Source data →
---
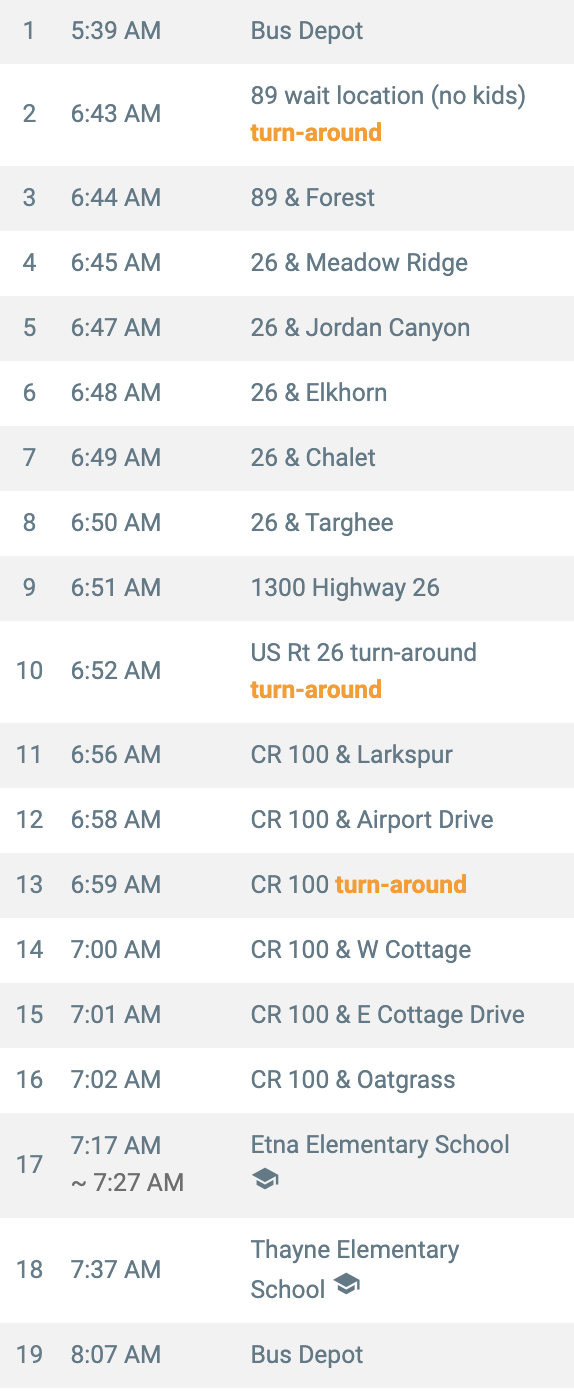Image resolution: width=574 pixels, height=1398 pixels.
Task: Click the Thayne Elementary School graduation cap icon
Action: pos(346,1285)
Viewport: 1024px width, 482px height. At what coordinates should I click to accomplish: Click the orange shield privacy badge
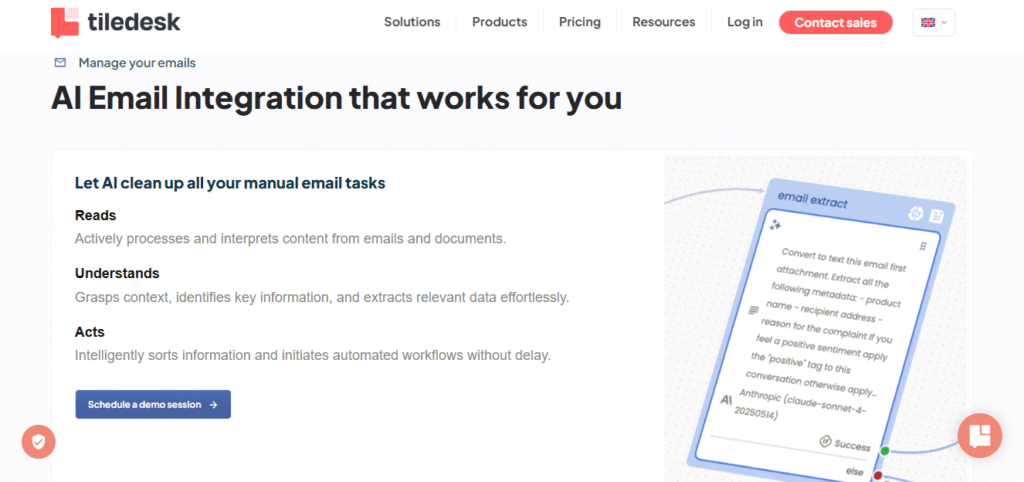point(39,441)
---
Extract every line of text from the entries above verbatim, leaving out the pictures.

TASK ANSWER →
Image resolution: width=574 pixels, height=1398 pixels.
Task: Click the Thayne Elementary School graduation cap icon
Action: pos(346,1285)
Viewport: 1024px width, 482px height. At what coordinates should I click to accomplish: Click the orange shield privacy badge
point(39,441)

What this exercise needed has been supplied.